The generator emits a clean POCO that works with both System.Text.Json (the .NET 5+ default) and Newtonsoft.Json out of the box because property names are PascalCase mapped from the JSON key. For JSON keys that do not match a valid C# identifier — or to preserve a snake_case wire format — annotate the property with [JsonPropertyName("original_key")] for System.Text.Json or [JsonProperty("original_key")] for Newtonsoft.
Are nullable reference types used?
Yes. With <Nullable>enable</Nullable> set in your .csproj, JSON null values produce nullable reference types like string? and the generator emits object? for fields whose value is JSON null. Non-null sample values produce non-nullable string and value types like int and bool, which matches the C# 8+ nullable annotation contract.
How do I deserialize the generated POCO?
With System.Text.Json: var root = JsonSerializer.Deserialize<Root>(json); — the generated POCO has public auto-properties and a default constructor, which is everything the deserializer requires.
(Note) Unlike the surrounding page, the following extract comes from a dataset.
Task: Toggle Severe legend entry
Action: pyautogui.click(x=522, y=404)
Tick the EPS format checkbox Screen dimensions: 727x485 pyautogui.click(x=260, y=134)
With Newtonsoft.Json: var root = JsonConvert.DeserializeObject<Root>(json);
Can I generate C# 9+ records instead of classes?
The generator emits classes with auto-properties — they are the most compatible across .NET Framework, .NET Core, and .NET 5+. To convert to a record, replace public class Root { ... } with public record Root(int Id, string Name, ...); — both work with System.Text.Json once the constructor parameter names match the JSON keys (case-insensitive by default).
Why are properties generated as int instead of int??
A non-null integer in the JSON sample produces a non-nullable int because that is the most expressive type. If the field can be null in some payloads, change int to int? manually — System.Text.Json maps JSON null to a null Nullable<int> only when the property type is int?.
How are JSON arrays mapped to C#?
Arrays of objects become List<ClassName> using System.Collections.Generic. Arrays of strings become List<string>; arrays of mixed primitives fall back to List<object>. Both serializers handle List<T> directly — no extra converter required.
How are JSON keys with dashes or reserved words handled?
A JSON key like "user-id" is converted to UserId in PascalCase. Reserved C# words such as "class" or "namespace" are still legal as property identifiers when prefixed with @ (e.g. @class). Add [JsonPropertyName("user-id")] to preserve the wire-format key during serialization.
Is the JSON uploaded to your servers?
No. Conversion runs entirely in your browser via JavaScript. Open DevTools → Network and click Convert — no requests are made. JSON containing API keys, internal field names, or PII never leaves your machine.